We’re doing something we’ve never done in our 11 years together: looking into each other’s eyes without pausing, smiling or talking for 10 minutes. No, this is not some Relate-endorsed attempt to save our relationship, though I wouldn’t put it past C, who has just qualified as a Gestalt therapist and does this sort of thing for larks, to suggest it. “Ten minutes?” she splutters when I instruct her to come home immediately and look into my eyes. “Last time I did it, it was only four and I was in love with the man by the end!”

This experiment has a different purpose. Italian psychologist Giovanni Caputo recently performed it on 20 people, and found that gazing deeply into someone’s eyes can alter consciousness, produce hallucinations and create feelings of dissociation. The results, published in Psychiatry Research, revealed 90% hallucinated a deformed face, 75% saw a monster, 50% said their partner’s face morphed into their own and 15% saw a relative’s face. Basically, looking into a person’s eyes can be seriously trippy.

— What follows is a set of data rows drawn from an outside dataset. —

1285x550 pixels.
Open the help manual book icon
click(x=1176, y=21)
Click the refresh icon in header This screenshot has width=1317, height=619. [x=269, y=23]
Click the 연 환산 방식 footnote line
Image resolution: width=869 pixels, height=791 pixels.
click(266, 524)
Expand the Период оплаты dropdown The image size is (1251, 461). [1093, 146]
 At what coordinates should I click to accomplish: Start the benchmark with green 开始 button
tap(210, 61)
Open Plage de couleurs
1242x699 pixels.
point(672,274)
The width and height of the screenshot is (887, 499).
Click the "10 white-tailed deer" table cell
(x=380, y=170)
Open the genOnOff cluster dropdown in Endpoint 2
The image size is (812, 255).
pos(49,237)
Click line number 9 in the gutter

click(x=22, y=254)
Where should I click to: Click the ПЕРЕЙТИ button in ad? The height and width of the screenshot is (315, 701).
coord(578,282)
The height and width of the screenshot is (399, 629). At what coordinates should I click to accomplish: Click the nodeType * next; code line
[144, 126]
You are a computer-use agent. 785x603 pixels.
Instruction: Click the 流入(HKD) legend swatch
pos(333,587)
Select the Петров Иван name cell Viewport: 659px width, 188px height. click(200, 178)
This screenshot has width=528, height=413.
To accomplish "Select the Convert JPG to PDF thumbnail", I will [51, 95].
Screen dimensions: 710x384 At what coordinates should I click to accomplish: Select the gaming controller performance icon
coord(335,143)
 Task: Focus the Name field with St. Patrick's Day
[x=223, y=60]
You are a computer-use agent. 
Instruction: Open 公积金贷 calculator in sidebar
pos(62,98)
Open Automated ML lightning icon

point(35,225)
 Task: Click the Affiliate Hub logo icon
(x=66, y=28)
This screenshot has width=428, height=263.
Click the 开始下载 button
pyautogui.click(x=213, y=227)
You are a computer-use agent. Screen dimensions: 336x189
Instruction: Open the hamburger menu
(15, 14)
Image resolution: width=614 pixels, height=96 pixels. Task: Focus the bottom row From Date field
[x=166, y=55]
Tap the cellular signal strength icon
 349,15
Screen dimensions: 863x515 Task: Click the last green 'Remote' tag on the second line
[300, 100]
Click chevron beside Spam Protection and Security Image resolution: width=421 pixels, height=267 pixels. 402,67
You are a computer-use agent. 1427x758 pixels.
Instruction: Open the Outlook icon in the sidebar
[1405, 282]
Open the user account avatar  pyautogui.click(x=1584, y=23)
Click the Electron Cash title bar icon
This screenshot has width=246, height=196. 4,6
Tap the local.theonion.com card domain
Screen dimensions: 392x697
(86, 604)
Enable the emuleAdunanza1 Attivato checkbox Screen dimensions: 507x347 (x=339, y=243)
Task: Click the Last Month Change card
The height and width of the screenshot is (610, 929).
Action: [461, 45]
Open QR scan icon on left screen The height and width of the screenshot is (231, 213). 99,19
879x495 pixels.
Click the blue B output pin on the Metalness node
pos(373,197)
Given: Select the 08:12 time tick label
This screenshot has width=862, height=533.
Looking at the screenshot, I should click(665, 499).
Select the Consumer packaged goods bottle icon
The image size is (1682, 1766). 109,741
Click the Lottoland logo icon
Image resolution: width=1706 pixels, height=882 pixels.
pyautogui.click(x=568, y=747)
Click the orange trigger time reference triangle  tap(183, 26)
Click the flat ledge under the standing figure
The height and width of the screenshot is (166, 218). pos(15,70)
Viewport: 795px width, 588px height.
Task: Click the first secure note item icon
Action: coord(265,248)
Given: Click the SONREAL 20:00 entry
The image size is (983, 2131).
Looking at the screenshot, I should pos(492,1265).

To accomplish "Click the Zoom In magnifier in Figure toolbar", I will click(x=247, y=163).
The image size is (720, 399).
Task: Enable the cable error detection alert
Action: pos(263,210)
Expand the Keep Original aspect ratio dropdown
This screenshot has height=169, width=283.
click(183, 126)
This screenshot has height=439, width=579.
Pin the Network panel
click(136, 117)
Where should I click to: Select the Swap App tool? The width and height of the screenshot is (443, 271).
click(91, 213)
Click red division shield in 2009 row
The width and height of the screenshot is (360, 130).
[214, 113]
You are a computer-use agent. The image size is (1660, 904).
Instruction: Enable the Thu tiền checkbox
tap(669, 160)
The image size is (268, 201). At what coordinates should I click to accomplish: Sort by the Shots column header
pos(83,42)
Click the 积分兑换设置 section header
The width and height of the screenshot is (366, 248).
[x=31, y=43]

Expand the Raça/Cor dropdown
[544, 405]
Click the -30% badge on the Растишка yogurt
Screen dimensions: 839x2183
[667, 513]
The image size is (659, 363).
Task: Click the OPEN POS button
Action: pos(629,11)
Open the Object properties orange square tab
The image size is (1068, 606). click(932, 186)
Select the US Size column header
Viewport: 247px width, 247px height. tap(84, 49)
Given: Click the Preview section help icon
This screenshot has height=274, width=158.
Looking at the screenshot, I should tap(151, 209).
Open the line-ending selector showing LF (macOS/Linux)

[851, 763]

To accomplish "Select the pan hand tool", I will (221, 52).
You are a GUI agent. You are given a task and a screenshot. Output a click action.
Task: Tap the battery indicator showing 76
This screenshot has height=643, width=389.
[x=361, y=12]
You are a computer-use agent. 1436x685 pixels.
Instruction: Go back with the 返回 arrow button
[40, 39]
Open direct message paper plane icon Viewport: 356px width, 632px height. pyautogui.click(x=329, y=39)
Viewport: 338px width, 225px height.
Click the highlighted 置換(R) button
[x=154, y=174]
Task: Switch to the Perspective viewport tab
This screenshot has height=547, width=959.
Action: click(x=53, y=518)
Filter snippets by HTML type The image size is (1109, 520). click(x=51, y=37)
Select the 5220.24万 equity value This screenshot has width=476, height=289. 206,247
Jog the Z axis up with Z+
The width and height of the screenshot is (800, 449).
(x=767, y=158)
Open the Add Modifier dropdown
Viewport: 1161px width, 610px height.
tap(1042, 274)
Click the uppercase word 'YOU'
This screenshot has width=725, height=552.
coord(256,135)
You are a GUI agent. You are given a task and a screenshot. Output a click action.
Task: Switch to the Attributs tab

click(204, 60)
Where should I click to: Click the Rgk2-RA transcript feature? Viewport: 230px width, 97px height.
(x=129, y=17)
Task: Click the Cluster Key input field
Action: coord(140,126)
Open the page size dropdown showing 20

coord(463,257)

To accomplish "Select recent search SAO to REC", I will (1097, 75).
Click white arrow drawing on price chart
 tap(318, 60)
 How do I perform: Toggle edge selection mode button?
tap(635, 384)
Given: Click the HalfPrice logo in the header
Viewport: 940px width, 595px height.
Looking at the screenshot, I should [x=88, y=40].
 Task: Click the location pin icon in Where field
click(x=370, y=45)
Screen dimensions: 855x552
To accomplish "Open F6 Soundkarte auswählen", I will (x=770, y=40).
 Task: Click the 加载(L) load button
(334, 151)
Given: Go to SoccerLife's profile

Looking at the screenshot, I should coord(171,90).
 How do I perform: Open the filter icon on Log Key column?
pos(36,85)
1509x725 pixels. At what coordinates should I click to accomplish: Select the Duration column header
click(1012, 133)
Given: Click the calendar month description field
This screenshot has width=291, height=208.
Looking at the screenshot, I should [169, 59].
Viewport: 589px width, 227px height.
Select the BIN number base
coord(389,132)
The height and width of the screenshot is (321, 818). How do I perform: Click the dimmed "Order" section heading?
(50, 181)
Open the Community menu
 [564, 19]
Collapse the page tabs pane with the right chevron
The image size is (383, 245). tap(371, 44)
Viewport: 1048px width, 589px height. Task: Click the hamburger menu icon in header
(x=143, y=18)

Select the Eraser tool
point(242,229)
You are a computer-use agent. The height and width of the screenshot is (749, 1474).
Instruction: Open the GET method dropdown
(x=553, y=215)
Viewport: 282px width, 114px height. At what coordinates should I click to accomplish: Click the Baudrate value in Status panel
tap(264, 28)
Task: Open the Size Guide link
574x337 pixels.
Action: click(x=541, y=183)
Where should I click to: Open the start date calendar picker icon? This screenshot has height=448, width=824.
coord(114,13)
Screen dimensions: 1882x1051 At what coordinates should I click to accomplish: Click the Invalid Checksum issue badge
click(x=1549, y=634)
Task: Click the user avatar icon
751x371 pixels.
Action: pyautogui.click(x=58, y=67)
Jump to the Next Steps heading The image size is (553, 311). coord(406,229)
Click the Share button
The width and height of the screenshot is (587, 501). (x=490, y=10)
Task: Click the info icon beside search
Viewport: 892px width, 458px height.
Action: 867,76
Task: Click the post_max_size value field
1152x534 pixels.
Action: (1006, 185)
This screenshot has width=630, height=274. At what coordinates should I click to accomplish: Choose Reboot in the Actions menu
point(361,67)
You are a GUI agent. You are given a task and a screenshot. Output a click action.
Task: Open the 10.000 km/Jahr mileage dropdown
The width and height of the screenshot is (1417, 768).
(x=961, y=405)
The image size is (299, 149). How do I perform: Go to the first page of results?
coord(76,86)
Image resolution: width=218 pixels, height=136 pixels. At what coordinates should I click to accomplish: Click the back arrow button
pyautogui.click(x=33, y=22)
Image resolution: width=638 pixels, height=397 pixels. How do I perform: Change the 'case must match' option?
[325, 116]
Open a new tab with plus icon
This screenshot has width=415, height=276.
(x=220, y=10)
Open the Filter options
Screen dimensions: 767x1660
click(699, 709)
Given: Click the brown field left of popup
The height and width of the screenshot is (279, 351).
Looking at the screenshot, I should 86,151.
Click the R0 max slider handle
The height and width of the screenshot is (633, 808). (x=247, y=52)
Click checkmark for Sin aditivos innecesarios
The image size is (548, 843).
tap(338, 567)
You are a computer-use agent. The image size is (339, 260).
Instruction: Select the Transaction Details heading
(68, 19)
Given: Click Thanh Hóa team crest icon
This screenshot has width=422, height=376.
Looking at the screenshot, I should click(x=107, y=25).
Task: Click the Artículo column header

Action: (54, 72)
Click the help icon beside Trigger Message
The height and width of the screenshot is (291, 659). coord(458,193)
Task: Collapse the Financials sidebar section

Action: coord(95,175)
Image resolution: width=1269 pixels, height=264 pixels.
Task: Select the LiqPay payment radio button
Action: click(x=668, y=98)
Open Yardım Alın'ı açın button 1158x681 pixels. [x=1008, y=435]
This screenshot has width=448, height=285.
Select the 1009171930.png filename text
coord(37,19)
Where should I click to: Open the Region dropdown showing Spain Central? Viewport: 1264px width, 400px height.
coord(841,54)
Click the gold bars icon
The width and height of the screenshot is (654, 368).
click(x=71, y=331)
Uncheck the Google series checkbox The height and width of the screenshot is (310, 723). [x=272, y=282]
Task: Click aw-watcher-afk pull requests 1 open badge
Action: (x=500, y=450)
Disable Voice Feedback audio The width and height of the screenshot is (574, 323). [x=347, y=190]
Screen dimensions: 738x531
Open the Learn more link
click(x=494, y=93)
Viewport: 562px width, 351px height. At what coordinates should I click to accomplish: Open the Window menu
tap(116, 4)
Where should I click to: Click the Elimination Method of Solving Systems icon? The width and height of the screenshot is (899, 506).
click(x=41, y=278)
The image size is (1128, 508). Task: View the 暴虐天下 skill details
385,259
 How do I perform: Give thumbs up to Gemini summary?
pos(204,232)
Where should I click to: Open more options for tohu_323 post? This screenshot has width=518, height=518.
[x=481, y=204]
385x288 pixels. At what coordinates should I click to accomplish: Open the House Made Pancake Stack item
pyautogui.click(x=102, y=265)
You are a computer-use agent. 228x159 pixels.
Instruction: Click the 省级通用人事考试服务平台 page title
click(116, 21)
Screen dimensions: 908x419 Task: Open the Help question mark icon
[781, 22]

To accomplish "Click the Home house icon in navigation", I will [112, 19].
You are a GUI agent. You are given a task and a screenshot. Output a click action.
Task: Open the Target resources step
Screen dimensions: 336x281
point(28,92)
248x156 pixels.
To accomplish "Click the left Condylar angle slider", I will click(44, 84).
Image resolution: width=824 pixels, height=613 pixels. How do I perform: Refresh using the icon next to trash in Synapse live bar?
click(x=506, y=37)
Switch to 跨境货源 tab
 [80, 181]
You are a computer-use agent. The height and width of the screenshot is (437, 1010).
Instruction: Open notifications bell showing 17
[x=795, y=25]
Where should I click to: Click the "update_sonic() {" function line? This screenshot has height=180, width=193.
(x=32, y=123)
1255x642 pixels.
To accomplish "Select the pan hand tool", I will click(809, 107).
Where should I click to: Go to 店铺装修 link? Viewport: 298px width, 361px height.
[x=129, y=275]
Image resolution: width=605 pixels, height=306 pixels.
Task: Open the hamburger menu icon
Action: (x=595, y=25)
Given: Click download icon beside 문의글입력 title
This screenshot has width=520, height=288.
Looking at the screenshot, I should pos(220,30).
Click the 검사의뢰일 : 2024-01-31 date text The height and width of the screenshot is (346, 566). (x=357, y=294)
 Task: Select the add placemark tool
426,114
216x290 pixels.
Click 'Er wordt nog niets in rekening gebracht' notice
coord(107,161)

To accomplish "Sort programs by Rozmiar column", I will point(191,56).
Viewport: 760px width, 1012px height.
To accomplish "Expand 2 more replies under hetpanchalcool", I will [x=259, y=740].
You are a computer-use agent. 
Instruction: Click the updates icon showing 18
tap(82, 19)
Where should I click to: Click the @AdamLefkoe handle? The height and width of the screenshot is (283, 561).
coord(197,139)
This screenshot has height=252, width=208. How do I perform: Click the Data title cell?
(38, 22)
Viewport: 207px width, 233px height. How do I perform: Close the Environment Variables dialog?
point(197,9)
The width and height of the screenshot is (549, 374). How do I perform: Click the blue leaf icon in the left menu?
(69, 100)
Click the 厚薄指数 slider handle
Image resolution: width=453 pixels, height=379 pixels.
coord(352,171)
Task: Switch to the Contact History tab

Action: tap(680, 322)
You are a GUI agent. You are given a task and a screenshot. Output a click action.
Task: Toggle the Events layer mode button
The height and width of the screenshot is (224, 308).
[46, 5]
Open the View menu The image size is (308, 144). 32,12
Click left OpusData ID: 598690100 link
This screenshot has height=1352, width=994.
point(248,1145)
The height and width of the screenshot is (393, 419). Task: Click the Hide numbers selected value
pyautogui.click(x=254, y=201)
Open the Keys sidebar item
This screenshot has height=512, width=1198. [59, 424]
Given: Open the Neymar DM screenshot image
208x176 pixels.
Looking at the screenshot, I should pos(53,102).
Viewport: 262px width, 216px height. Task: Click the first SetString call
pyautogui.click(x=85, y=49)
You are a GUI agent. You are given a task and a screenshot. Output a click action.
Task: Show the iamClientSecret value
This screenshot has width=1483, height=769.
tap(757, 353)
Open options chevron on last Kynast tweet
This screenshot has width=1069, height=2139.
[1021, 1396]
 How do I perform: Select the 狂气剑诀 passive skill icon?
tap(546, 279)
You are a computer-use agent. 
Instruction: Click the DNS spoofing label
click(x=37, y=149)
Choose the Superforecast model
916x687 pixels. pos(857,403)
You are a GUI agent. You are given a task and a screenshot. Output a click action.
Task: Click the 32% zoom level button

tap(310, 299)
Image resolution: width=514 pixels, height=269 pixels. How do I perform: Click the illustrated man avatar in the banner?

I feel nervous, which seems ridiculous considering I’ve seen C lose her father, she’s seen me give birth and hers is the face I’ve looked at most in my adult life. But what if it is the equivalent of feeding a mogwai after midnight and C goes all gremlin on me? Will I ever look at her in the same way again? Also, we had a fight earlier. Maybe now isn’t the best time to be gazing into each other’s eyes, looking for monsters.

With all these misgivings pouring out of the windows to my soul, I set the stopwatch and we’re off …

Minute one: my heart knocks in my chest, I keep forgetting to breathe and C’s eyes seem to have hoovered up all the oxygen in the room. Must all forms of meditation begin this way?

Minute two: dog burp.

Minute three: the world seems very loud (as people in Caputo’s experiment also reported). Buses wheeze, traffic lights beep, the damn dog breathes.

Minute five: how have I never noticed how blue C’s eyes are? The windows are reflected in her pupils, producing winking white lights at each centre like two tiny parties. Definitely a bit hallucinatory. I spend ages looking at her left eye, then the right, then I try to look at them at the same time. Ow. Looking into someone’s eyes is surprisingly hard. We should really call it looking into someone’s eye.

Minute seven: I don’t see monsters, myself or my mother, but I do start to zone out. C’s face goes a bit distorted, like when my friends and I used to draw eyes on our chins and hang upside down. When I blink, I can still see the blotted outline of C’s face, as if my eyes have been dazzled by the sun. I start to think mmm, I could do this forever … and then the alarm goes off.